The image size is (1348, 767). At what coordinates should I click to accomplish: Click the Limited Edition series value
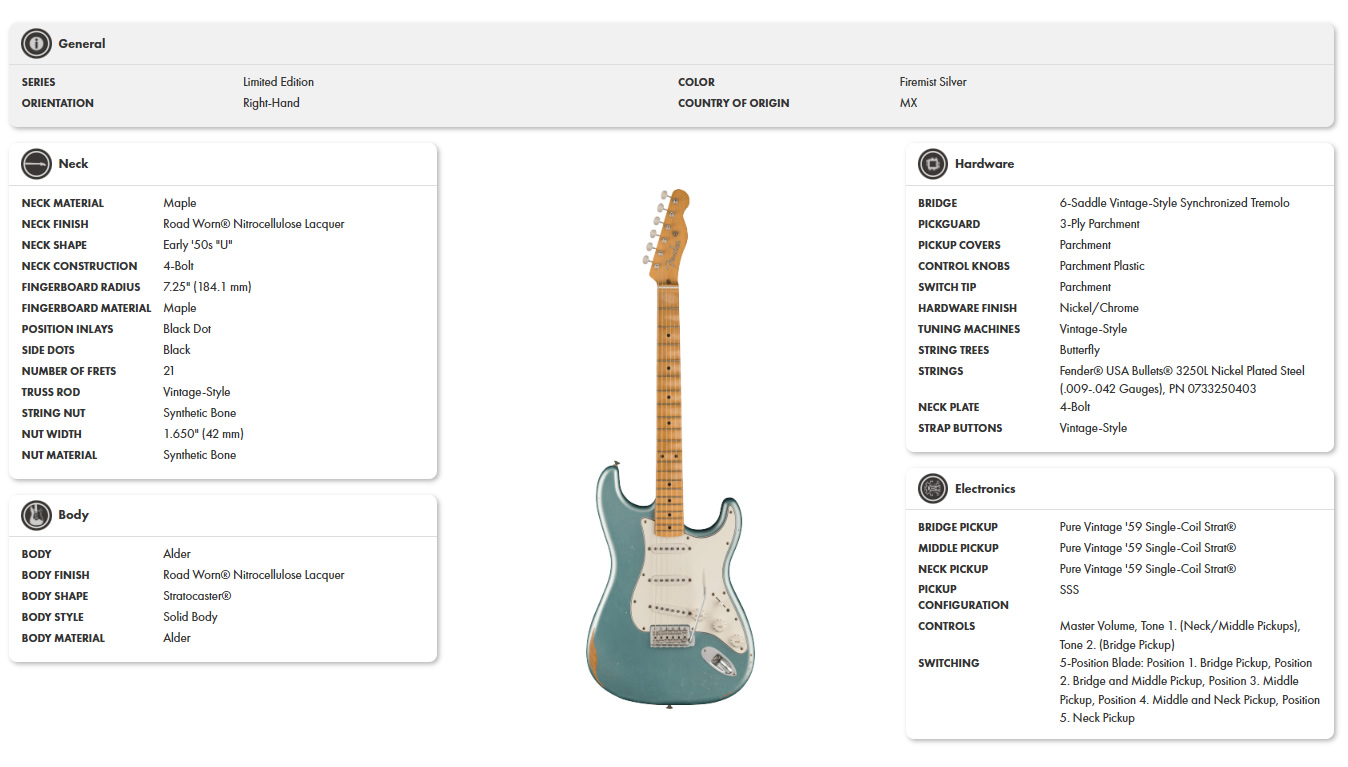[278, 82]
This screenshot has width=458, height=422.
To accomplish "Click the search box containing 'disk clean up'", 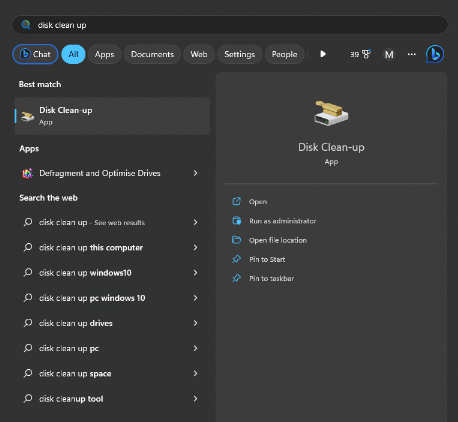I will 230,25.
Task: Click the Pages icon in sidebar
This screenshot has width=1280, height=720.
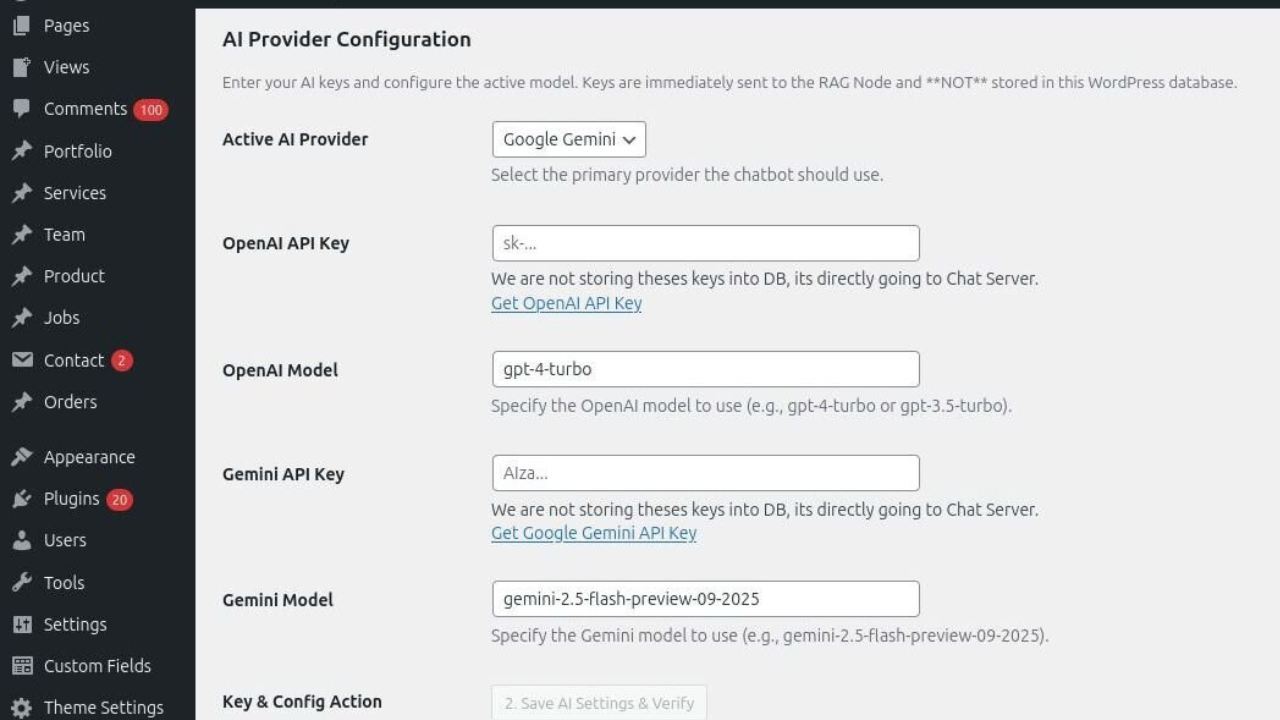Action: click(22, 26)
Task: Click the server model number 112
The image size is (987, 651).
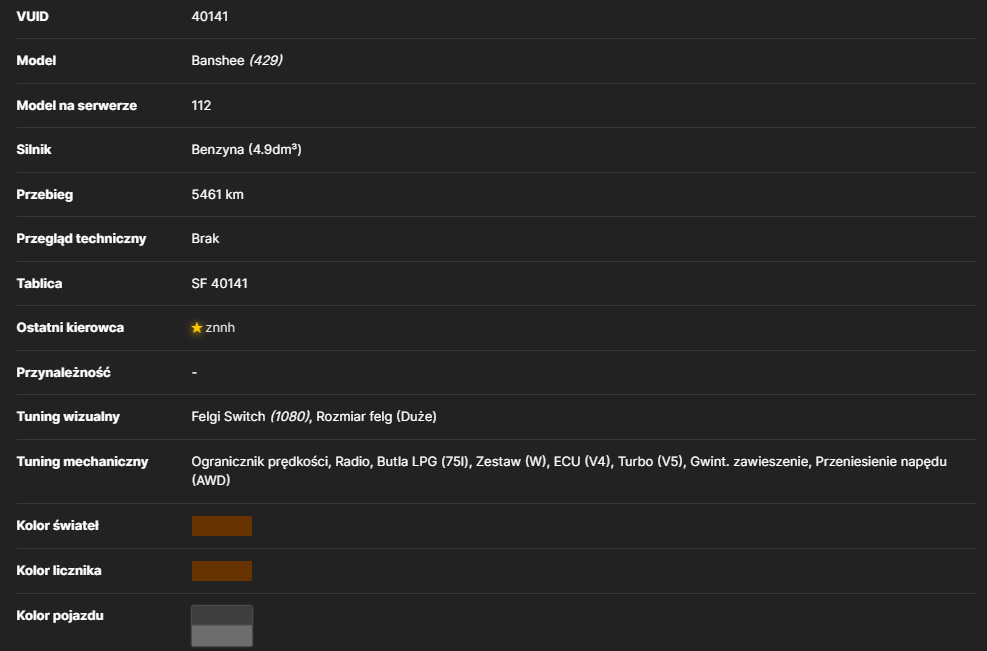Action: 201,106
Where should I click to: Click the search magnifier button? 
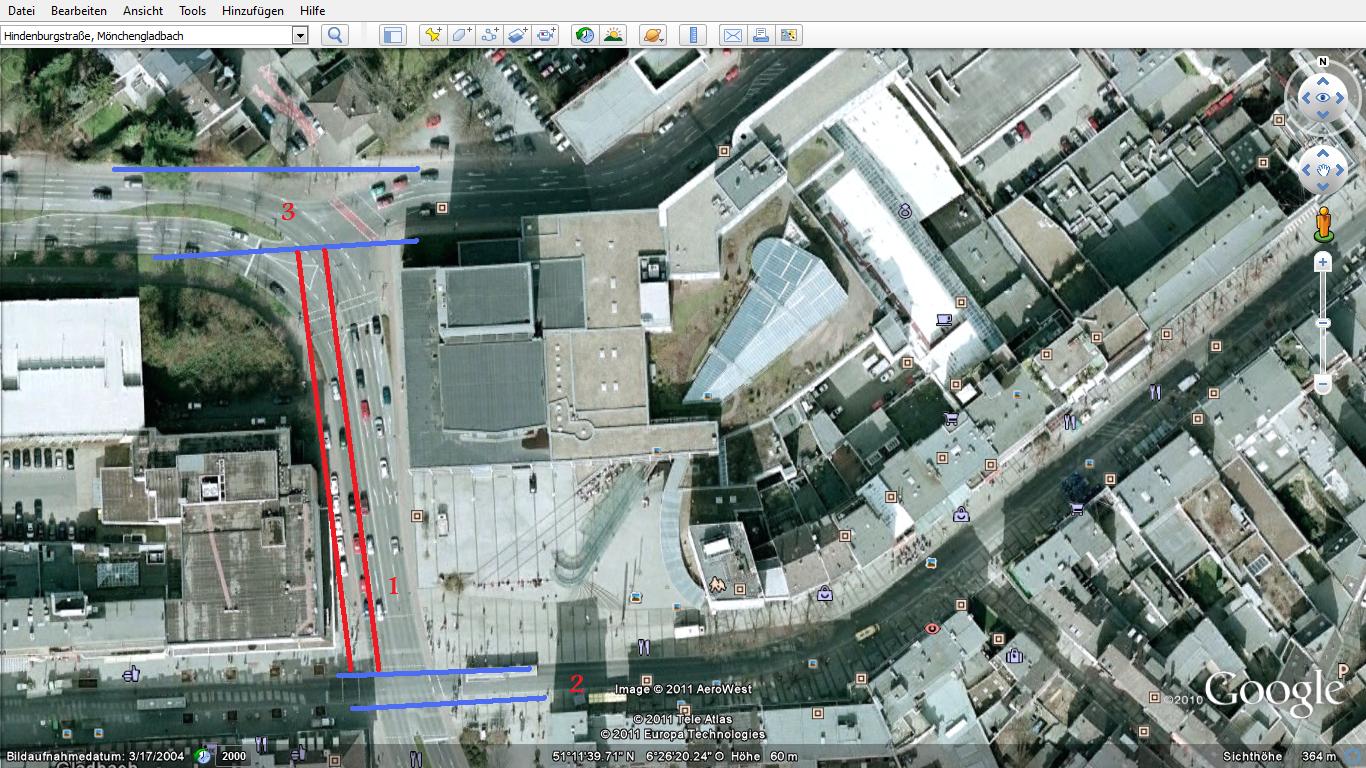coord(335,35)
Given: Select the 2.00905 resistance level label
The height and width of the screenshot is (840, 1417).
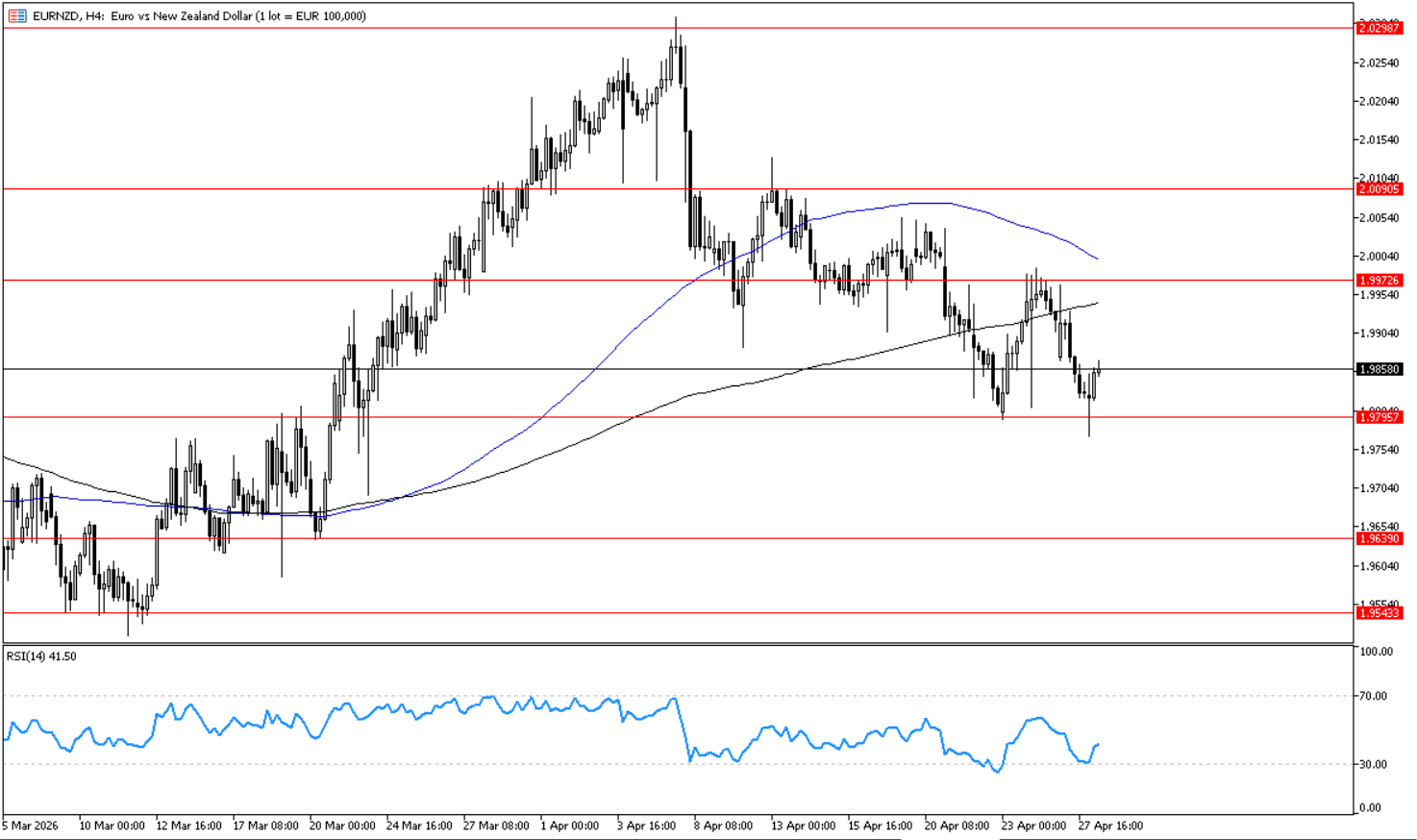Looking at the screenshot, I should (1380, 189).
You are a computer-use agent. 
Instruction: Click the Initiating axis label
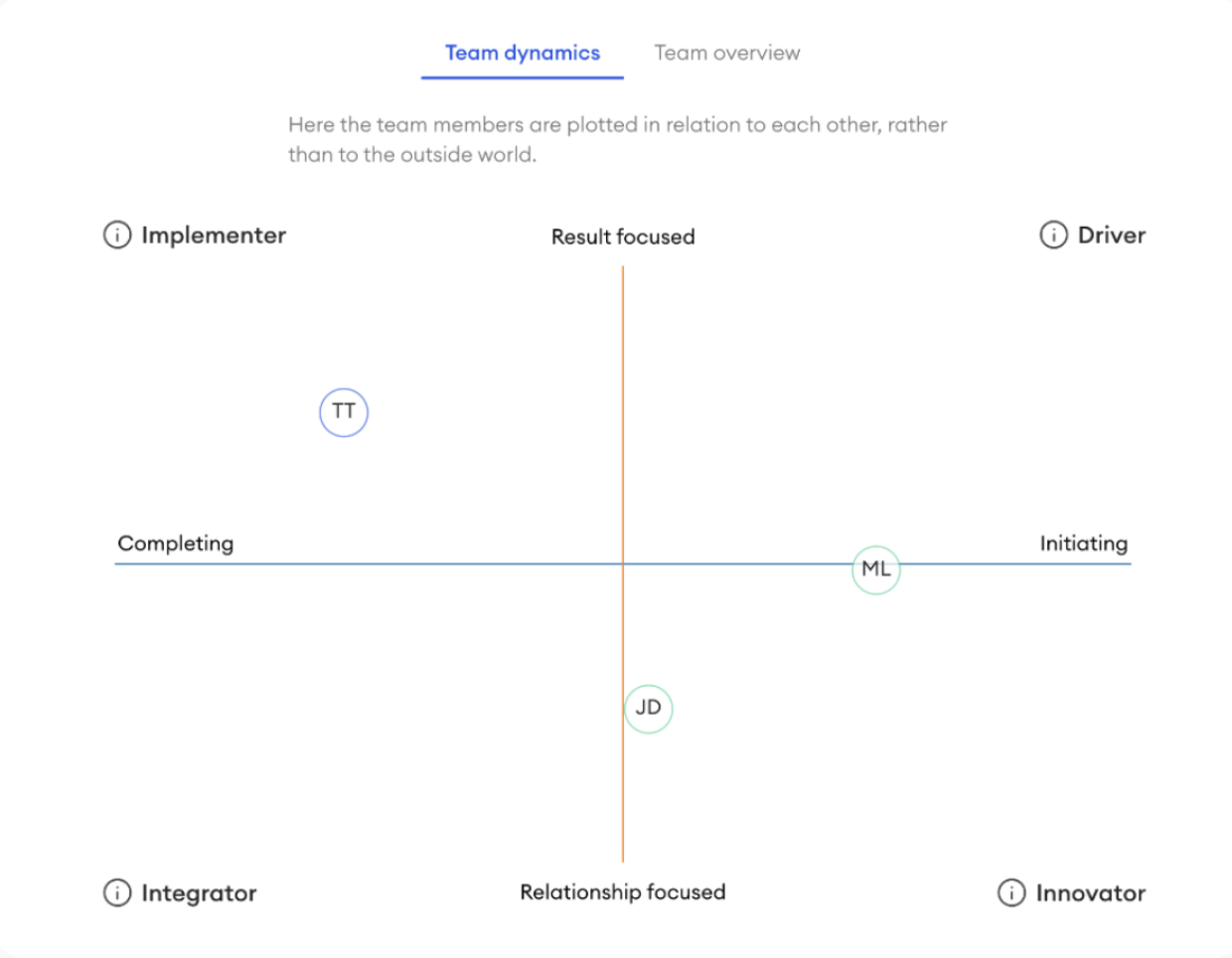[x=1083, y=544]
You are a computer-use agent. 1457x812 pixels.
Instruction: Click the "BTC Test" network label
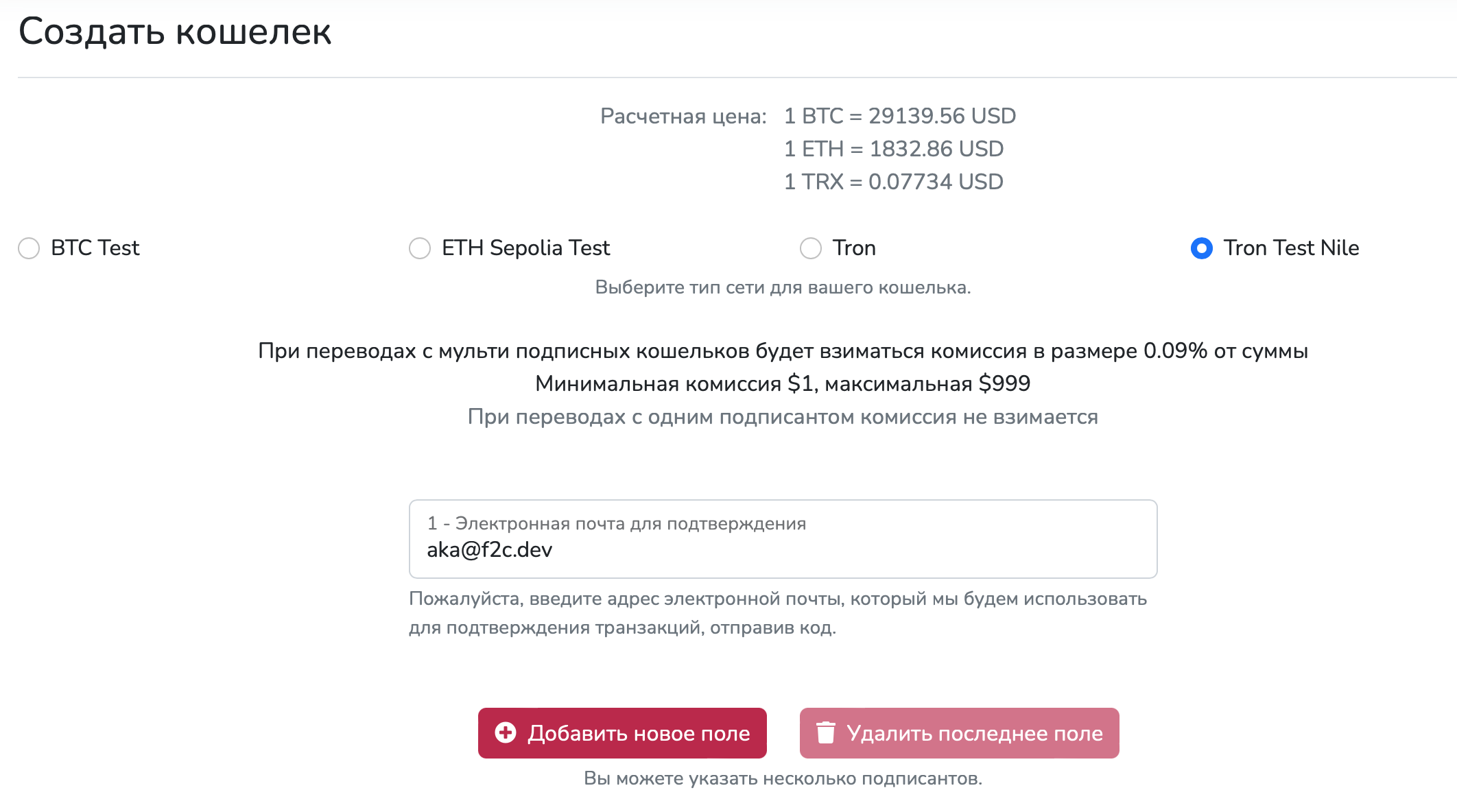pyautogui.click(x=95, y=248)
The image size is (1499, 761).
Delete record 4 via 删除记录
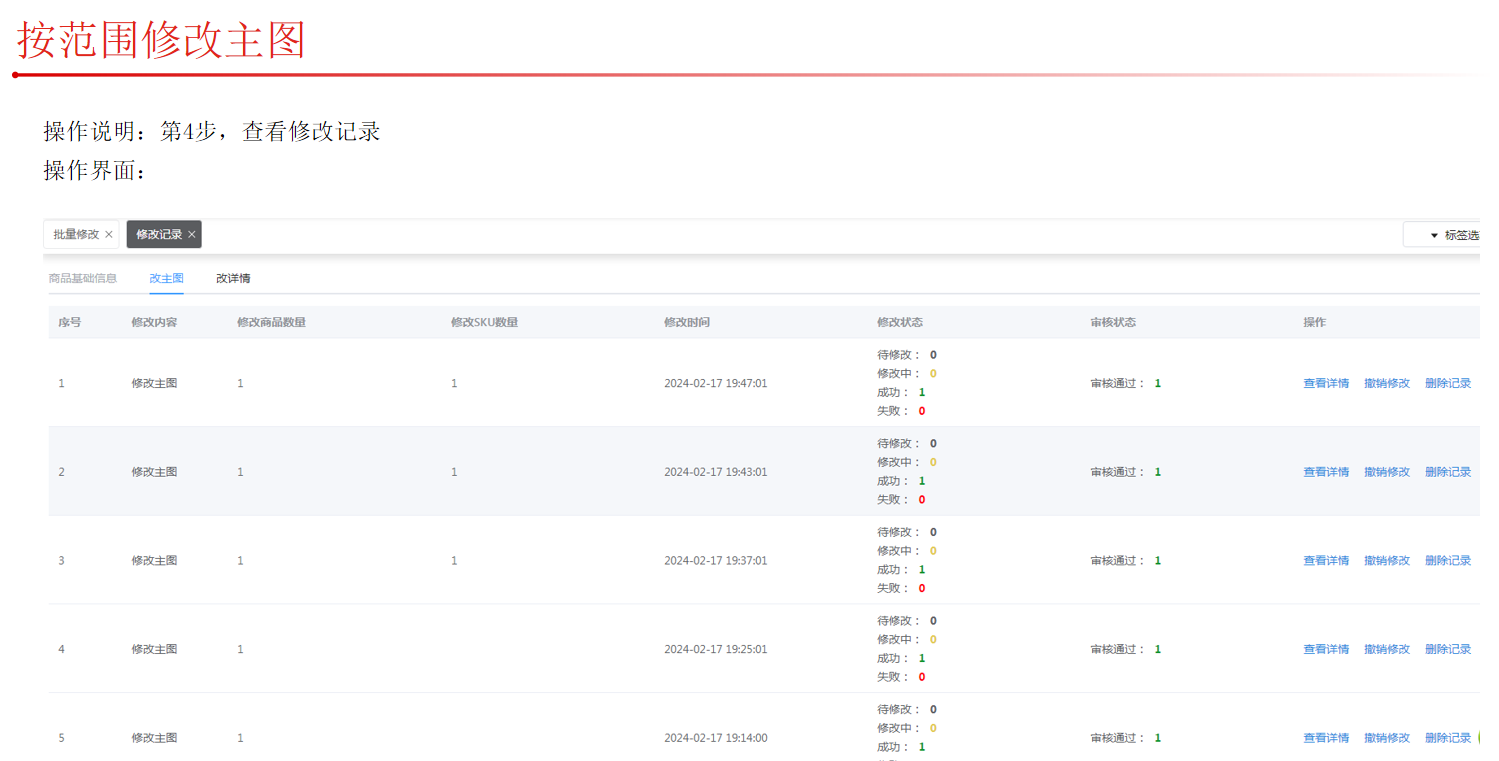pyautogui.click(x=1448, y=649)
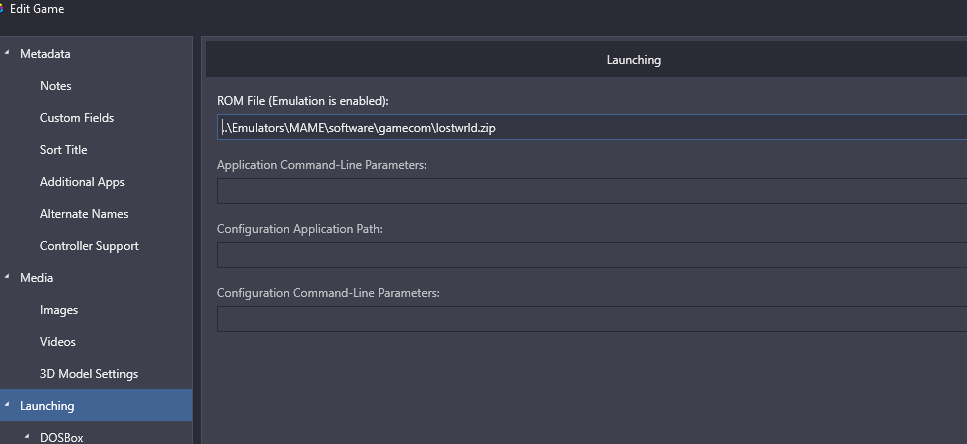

▸ Description of the task
Please transcribe exactly the lines from the one containing "The height and" through the last line of the records above, both included, and leave out every picture.

▸ Response for this exercise
The height and width of the screenshot is (840, 1417).
Looking at the screenshot, I should (1380, 189).
You are a computer-use agent. 
Instruction: Click the Initiating axis label
[x=1083, y=544]
You are a computer-use agent. 1457x812 pixels.
Instruction: Click the "BTC Test" network label
pyautogui.click(x=95, y=248)
The image size is (1499, 761).
Delete record 4 via 删除记录
pyautogui.click(x=1448, y=649)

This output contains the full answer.